In jphelps13/fpl.analytics:

knitr::opts_chunk$set(echo = TRUE, fig.width = 12, fig.height = 7)
knitr::opts_knit$set(root.dir = rprojroot::find_rstudio_root_file())

Overview

In this post, I am going to look at predicting the number of bonus points that a player will accrue throughout the 2017/18 FPL season. During a fixture, a footballer will receive bps points for events e.g. scoring a goal or making an interception. The scoring system for these points can be found at: https://www.premierleague.com/news/106533. At the end of the fixture the three players with the highest bps values score bonus points of (3, 2, 1) respectively, which are added to their total score. I'm going to have a look at the distributions of bps scores by position and teams, to get predictions for bonus points.

Data was extracted and cleaned from the repository https://github.com/vaastav/Fantasy-Premier-League for the 2017/18 season.

Data Exploration

Setup

Data is stored in my GitHub repository fpl-analytics. This is stored as a package and can be installed below.

library(devtools)
install_github("jphelps13/fpl.analytics")

For this tutorial please make sure you have installed the following packages. I will be using the data.table package extensibvely.

# Github
library(fpl.analytics)

# CRAN
library(data.table) # data management
library(ggplot2) # plotting tool
library(ggrepel) # plotting tool
library(stringi) # removing special characters from names
library(HH) # glm prediction intervals

Data collection

Some manipulation is required from the raw data to get a view of the players fixture data for the 2017-18 season. A view of the complete data set is below.

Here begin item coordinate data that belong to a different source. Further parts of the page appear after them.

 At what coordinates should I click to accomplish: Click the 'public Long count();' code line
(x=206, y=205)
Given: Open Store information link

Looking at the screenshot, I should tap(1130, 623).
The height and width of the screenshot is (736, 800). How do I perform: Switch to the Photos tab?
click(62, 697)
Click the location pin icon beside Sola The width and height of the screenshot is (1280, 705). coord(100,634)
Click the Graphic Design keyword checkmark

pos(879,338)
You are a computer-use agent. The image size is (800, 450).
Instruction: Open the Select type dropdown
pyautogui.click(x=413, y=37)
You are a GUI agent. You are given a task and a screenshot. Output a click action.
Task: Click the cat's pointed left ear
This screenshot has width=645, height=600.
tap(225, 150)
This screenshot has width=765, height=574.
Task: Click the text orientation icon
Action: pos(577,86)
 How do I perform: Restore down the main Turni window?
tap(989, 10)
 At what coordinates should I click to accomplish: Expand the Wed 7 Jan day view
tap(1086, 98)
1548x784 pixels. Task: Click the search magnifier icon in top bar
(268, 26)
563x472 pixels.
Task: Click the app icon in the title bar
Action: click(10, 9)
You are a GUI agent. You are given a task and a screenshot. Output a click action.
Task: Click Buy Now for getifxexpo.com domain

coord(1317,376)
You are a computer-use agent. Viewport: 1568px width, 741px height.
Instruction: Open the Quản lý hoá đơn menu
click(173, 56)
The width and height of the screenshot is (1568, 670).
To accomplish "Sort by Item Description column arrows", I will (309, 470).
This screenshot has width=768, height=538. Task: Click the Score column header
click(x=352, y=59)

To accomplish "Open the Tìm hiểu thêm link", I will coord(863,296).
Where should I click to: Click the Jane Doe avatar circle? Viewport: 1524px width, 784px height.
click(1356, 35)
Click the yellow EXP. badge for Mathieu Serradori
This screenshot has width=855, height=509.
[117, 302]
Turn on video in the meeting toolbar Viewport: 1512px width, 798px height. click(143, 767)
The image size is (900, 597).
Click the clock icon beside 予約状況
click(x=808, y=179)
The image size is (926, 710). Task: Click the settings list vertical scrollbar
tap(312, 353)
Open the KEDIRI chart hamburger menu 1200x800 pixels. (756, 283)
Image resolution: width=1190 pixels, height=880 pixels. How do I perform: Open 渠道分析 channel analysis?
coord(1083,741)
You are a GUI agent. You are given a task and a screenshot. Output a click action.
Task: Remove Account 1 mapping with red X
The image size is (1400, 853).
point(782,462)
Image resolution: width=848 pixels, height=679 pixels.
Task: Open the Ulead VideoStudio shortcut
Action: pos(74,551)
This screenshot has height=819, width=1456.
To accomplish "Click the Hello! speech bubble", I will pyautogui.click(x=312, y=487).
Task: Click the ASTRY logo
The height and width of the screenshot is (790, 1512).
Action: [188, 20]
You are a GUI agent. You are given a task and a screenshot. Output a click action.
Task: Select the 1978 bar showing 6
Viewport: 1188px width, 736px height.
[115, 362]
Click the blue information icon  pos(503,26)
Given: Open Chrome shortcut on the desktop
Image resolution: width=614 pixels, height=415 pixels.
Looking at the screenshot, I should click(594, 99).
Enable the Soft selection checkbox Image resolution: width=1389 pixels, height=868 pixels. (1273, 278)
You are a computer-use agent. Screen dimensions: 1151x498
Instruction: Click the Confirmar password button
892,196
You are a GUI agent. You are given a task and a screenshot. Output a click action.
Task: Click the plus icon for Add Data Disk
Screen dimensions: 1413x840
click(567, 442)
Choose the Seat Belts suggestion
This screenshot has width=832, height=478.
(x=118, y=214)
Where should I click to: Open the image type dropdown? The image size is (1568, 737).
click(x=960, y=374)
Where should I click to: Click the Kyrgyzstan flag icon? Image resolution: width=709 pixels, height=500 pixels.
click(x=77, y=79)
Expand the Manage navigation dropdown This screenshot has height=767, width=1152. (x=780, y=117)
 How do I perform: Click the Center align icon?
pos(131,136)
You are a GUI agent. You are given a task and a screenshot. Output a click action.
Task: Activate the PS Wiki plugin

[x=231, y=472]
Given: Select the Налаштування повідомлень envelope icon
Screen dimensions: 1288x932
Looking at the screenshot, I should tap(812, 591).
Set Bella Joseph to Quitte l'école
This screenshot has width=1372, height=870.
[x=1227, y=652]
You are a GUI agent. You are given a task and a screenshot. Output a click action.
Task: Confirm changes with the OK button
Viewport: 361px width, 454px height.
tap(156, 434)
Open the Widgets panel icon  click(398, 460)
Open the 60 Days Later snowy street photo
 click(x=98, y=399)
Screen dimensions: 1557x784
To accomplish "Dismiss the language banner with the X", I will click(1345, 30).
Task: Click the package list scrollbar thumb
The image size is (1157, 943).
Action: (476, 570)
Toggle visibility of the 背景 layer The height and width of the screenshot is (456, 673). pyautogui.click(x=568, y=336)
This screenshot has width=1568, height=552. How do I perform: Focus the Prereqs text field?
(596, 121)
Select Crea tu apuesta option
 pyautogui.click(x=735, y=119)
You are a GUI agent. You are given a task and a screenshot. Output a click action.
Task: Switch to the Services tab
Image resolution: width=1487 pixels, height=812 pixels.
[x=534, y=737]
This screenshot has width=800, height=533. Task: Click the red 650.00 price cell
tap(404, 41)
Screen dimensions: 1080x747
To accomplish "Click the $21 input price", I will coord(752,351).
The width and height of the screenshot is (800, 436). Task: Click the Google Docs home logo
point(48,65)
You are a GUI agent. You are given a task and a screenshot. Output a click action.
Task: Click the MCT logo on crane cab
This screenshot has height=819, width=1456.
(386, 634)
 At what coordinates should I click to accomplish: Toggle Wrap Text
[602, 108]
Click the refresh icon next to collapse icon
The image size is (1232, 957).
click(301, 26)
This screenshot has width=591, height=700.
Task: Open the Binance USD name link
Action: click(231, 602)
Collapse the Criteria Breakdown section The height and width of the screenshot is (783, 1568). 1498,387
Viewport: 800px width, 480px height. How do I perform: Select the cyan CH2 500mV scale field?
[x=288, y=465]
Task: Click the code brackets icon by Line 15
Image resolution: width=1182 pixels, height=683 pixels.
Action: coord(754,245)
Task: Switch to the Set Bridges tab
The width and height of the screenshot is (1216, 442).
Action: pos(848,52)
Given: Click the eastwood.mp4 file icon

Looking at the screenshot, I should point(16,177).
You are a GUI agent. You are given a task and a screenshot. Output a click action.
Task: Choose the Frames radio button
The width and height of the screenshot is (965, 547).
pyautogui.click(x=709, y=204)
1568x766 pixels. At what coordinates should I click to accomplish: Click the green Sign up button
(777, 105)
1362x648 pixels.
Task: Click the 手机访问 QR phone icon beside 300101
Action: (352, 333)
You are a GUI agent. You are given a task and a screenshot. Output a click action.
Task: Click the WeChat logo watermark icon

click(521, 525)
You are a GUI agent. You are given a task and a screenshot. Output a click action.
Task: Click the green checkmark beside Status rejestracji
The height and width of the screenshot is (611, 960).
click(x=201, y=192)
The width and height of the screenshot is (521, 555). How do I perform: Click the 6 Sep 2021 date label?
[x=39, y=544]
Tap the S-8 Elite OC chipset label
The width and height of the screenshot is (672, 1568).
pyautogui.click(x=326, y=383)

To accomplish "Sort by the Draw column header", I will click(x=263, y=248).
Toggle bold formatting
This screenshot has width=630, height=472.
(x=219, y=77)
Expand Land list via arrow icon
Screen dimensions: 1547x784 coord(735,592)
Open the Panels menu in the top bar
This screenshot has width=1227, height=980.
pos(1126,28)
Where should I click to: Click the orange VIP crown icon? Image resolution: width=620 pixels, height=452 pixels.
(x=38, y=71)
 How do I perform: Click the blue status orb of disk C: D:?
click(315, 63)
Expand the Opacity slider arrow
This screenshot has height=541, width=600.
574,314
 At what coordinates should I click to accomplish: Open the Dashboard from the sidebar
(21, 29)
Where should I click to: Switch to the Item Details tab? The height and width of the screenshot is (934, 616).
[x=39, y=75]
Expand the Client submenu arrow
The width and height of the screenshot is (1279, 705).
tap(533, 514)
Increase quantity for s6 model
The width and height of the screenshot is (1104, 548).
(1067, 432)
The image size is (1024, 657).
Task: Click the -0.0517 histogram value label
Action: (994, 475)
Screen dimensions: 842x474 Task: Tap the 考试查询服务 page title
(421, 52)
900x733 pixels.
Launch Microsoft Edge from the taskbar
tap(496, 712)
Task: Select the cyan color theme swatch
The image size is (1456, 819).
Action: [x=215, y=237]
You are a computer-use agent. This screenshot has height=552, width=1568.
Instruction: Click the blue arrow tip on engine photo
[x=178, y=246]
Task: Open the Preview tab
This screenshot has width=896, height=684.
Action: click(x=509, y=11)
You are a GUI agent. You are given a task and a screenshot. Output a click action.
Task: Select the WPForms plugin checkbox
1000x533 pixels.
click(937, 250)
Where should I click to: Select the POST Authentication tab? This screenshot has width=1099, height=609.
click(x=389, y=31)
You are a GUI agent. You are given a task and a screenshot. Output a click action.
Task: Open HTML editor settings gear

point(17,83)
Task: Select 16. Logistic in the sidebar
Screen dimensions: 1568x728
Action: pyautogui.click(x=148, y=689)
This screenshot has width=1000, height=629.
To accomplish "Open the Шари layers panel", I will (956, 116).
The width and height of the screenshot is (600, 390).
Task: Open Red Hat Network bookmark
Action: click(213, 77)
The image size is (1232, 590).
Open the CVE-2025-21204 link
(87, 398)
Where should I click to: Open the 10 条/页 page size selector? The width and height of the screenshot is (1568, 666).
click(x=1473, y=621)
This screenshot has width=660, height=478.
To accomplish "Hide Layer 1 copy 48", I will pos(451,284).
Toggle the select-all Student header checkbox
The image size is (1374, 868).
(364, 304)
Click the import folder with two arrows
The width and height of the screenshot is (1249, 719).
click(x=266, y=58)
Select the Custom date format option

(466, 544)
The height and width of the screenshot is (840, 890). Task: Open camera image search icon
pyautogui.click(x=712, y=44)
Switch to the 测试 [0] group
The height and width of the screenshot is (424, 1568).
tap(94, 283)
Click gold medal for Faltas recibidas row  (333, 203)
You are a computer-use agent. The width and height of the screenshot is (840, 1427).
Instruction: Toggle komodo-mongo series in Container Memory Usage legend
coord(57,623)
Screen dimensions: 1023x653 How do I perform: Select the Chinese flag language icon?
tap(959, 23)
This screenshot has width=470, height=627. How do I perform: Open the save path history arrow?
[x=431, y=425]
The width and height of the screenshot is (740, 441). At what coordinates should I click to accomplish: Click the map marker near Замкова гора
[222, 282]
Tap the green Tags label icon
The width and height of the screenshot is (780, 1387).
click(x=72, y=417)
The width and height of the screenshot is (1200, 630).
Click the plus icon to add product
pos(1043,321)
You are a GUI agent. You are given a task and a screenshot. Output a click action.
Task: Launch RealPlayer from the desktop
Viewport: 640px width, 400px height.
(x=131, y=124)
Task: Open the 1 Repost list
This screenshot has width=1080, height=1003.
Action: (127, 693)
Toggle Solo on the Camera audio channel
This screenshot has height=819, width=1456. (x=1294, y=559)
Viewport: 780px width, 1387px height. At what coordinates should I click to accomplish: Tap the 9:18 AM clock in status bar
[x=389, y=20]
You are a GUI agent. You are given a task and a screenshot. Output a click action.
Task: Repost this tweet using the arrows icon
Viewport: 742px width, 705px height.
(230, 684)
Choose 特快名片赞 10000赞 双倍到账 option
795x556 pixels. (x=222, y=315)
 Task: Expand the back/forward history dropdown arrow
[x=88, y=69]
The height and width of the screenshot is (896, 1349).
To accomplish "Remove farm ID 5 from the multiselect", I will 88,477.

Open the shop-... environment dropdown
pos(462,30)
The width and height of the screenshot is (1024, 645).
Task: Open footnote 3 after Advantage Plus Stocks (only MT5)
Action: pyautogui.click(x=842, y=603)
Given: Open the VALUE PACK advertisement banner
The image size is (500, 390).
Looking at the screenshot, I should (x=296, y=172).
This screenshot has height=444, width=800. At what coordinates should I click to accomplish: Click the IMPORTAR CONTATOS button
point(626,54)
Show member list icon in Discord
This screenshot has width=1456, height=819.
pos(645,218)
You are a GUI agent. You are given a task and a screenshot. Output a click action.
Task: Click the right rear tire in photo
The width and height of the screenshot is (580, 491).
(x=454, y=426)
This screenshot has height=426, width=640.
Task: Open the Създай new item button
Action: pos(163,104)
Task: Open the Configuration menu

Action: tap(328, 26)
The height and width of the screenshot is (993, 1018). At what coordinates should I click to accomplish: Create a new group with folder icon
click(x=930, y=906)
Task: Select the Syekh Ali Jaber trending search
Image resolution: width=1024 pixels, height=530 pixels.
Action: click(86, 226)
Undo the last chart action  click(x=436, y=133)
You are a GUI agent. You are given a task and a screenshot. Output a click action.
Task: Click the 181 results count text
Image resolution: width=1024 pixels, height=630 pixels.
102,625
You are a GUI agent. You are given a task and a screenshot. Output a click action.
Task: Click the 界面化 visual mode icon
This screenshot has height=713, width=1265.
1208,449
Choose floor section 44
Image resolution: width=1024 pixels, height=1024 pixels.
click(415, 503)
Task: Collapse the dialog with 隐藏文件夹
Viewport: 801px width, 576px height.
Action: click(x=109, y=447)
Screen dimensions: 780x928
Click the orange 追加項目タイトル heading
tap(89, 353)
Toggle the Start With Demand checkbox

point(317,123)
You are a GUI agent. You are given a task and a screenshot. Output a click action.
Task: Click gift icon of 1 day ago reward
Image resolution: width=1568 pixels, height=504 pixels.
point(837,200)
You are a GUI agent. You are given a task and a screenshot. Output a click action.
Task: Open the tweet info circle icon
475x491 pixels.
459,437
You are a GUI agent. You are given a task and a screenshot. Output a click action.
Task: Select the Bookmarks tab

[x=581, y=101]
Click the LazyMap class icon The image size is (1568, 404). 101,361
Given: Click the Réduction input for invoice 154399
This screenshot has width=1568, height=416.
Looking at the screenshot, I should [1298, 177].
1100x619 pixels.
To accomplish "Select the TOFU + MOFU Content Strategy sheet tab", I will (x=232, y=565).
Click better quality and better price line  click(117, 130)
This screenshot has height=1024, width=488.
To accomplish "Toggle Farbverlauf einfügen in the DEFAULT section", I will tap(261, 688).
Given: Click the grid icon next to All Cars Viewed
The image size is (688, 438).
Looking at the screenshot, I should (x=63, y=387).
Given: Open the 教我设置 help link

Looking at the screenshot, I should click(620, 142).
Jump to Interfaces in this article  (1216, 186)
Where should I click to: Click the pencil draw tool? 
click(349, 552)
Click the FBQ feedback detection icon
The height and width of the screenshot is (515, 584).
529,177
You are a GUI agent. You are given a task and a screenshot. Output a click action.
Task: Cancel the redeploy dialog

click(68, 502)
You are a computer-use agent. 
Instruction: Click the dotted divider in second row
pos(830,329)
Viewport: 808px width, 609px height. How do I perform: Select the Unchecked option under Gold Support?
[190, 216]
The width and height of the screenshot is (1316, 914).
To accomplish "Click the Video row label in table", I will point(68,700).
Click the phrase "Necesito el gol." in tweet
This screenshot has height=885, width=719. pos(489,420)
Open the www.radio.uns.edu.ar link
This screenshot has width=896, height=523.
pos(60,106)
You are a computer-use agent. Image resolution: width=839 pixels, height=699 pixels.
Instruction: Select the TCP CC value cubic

# collects the data from fpl.analytics for the vignette
# special characters in player names have been translated to english for ease of use
# with the stringi package
dt <- fpl.analytics::fpl_2017_18_player_history
head(dt, 2)

# trim fixtures where no playing time or bps values
dt <- dt[bps > 0,]
dt <- dt[minutes > 0,]

Most of this data isn't going to be used for this analysis. Key columns are:

player_name: name of footballer, with first name and surname separated with an underscore
team/opponent_team: team in which the footballer plays for, and against for the fixture
bps: number of hidden bonus points the footballer received in a given fixture, based on the bps rules
bonus: the end result bonus score of (1, 2, 3) based on how the footballer performed against the other players (bps)
position: position on the pitch: (GKP, DEF, MID, FWD)
was_home: whether it is a home match for that footballer

The objective is to predict bonus from bps plus other variables.

Data Visualisation

Lets have a look at the distribution of bps by position. As we go down the pitch, from Goalkeeper to Forward, we see that the Median bps value decreases, whilst the upper tail of the distribution increases.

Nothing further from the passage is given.